The main justification for those laws is protecting people from their own bad decisions. The hope is that prohibition will deter a certain number of people who otherwise would not only try marijuana but become self-destructively attached to it. Toward that end, police in the United States arrest hundreds of thousands of people on marijuana charges each year—nearly 700,000 in 2013, the vast majority for simple possession. While most of those marijuana offenders do not spend much time behind bars, about 40,000 people are serving sentences as long as life for growing or distributing cannabis. And even if marijuana offenders do not go to jail or prison, they still suffer public humiliation, legal costs, inconvenience, lost jobs, and all the lasting ancillary penalties of a criminal arrest.

Jeff Mizanskey, who is serving a life sentence in Missouri for marijuana distribution (Image: YouTube)

Note that the people bearing these costs are not, by and large, the people who receive the purported benefits of prohibition. The person who, thanks to prohibition, never becomes a pathetic pothead goes about his life undisturbed while other people—people who never hurt him or anyone else—pay for the mistakes he avoids. Even paternalists should be troubled by the distribution of these burdens.
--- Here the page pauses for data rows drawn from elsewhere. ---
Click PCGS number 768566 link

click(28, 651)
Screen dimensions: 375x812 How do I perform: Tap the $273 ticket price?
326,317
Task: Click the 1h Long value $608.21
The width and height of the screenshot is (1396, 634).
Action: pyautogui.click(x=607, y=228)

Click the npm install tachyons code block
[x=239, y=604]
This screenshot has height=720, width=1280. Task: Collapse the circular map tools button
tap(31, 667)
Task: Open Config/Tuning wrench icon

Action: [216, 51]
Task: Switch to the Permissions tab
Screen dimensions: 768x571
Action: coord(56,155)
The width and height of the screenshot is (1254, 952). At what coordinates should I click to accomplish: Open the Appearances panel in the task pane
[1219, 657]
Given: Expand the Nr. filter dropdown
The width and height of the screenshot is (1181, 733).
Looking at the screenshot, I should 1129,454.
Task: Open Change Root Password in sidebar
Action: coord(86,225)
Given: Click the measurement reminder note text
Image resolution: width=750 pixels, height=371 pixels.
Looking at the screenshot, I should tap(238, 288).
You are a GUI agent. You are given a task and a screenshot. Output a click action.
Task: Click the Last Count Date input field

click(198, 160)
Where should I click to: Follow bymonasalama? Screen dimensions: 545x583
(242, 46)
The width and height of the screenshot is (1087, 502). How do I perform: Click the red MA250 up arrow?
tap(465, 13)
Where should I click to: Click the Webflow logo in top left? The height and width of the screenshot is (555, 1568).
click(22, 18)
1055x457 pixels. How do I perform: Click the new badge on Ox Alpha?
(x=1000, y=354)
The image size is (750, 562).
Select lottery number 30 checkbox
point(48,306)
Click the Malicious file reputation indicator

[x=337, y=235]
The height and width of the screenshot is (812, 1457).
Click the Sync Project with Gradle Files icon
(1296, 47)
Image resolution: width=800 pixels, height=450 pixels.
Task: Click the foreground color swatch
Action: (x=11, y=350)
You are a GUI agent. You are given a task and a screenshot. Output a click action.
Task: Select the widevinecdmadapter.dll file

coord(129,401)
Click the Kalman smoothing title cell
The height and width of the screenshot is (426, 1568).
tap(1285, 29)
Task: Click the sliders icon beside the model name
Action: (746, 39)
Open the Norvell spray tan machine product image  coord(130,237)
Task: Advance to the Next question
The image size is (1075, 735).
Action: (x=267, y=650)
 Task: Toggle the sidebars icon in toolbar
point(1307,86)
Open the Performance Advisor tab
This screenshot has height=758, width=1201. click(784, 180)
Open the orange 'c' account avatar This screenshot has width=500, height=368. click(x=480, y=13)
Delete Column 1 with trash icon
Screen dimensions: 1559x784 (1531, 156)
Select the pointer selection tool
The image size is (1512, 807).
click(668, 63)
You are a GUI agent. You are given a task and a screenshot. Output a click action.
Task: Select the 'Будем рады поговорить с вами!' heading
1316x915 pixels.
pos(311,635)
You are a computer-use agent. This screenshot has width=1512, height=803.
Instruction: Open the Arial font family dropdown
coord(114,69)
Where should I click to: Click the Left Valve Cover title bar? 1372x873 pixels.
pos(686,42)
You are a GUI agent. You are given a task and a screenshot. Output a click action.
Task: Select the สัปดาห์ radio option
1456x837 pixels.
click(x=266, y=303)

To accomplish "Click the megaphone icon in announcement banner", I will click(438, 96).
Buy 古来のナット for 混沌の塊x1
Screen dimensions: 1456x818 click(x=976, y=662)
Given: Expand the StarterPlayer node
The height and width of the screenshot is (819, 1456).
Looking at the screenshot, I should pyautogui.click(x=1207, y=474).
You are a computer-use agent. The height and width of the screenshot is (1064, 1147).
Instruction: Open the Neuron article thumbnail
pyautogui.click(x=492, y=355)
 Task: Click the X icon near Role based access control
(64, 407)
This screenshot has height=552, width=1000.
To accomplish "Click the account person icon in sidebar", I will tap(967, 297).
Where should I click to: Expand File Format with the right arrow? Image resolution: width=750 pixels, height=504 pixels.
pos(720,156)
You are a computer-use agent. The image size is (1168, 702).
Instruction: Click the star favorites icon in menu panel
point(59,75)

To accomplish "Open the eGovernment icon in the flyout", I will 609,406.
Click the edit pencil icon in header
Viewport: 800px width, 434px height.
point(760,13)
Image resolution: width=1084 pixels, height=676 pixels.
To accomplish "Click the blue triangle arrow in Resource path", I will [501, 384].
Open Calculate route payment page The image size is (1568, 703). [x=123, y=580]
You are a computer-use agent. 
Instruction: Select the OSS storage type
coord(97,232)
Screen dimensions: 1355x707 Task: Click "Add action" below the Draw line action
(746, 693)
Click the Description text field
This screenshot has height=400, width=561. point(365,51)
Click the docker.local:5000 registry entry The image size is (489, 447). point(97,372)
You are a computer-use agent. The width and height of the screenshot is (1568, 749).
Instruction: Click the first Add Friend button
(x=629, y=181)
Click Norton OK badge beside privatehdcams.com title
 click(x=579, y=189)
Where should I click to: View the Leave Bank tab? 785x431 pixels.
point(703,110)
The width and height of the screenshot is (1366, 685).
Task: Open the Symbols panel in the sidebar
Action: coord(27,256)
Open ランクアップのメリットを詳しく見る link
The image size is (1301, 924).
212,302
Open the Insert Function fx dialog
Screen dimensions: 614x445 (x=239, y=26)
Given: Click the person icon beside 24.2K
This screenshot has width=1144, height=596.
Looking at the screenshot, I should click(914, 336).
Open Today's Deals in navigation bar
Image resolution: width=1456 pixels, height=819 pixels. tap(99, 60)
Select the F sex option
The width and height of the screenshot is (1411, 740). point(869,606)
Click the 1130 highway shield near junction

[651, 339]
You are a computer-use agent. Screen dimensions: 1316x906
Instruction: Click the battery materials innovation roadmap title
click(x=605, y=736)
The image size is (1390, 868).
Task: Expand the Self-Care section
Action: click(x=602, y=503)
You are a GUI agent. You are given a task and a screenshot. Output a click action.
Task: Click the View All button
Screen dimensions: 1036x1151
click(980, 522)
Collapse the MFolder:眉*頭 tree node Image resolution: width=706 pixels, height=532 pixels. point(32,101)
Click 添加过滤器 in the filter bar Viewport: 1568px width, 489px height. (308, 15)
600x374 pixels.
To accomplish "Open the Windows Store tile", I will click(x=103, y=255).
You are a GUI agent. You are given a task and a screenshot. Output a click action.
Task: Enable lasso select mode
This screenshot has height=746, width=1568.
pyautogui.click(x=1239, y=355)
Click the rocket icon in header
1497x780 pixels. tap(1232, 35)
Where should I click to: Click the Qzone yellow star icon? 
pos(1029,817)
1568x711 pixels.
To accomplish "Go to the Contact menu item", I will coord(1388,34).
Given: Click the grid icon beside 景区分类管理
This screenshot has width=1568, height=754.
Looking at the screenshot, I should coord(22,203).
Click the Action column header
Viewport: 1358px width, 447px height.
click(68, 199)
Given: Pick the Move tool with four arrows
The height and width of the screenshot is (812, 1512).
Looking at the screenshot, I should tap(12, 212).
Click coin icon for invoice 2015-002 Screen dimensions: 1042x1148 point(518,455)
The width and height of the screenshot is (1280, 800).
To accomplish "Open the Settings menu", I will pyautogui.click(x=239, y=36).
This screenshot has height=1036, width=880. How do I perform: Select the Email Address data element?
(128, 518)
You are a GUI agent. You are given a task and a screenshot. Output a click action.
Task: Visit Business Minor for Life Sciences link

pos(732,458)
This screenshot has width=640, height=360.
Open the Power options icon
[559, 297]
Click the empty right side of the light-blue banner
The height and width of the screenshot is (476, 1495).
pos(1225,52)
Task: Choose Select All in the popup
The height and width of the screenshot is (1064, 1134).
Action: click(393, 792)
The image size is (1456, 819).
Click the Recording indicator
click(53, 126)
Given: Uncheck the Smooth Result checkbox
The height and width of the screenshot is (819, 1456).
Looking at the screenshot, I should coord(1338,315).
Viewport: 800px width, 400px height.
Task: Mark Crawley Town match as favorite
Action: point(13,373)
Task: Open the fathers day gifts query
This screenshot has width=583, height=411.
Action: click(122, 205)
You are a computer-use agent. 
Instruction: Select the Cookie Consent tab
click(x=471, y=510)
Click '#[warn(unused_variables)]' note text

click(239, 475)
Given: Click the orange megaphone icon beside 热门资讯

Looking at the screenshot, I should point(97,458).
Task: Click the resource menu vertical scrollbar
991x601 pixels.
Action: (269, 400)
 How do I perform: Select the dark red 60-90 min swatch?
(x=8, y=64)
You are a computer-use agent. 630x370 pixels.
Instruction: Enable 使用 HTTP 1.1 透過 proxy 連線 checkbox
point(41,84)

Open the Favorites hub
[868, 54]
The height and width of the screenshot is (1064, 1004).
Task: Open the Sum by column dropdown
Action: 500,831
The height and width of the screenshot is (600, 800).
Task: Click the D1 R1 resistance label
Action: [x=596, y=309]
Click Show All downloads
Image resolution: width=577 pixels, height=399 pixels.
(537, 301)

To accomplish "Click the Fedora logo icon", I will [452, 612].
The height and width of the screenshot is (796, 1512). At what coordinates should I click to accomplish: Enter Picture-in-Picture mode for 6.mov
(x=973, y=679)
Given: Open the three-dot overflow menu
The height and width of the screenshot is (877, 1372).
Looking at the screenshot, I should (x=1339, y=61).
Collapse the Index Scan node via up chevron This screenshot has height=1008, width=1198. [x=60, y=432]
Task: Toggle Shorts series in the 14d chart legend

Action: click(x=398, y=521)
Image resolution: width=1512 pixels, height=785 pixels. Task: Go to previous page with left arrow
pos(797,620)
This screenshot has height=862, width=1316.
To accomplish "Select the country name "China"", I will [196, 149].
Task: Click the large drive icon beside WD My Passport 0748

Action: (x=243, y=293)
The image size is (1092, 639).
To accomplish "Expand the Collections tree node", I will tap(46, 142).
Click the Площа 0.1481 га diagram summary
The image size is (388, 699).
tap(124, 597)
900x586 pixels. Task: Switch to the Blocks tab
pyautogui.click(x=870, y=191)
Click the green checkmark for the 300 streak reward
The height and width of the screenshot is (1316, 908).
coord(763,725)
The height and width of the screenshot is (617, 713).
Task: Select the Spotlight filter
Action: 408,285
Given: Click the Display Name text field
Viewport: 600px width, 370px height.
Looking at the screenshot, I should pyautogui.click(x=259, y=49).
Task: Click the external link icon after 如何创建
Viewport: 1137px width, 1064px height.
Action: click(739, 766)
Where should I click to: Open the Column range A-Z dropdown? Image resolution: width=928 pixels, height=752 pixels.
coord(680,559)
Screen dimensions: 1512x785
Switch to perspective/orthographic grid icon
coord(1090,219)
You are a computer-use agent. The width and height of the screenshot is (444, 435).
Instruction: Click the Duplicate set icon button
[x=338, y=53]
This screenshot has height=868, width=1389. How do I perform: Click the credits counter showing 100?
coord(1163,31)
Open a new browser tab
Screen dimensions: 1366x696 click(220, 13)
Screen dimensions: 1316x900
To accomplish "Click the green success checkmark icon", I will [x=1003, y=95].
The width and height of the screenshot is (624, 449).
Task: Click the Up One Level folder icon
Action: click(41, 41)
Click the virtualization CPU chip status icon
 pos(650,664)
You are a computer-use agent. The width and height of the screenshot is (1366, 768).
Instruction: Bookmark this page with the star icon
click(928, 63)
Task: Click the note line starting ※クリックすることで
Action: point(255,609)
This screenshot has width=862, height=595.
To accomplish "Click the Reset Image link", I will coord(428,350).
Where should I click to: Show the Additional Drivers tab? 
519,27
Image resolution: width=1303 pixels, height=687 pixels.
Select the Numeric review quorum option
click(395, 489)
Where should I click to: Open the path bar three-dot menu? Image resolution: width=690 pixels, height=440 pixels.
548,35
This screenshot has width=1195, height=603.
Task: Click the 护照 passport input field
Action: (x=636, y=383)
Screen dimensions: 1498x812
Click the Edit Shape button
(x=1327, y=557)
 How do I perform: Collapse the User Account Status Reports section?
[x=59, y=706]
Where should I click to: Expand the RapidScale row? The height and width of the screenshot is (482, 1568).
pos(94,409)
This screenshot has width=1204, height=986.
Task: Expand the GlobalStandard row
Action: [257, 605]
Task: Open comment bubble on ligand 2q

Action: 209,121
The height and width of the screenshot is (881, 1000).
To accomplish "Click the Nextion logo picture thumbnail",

I am not a paternalist, because I do not believe the government should be in the business of stopping us from hurting ourselves. I am with John Stuart Mill on this:

The only purpose for which power can be rightfully exercised over any member of a civilised community, against his will, is to prevent harm to others. His own good, either physical or moral, is not a sufficient warrant….Over himself, over his own body and mind, the individual is sovereign.

Marijuana prohibition, along with the rest of the war on drugs, is a flagrant violation of this principle. It is a moral outrage built on a mountain of lies.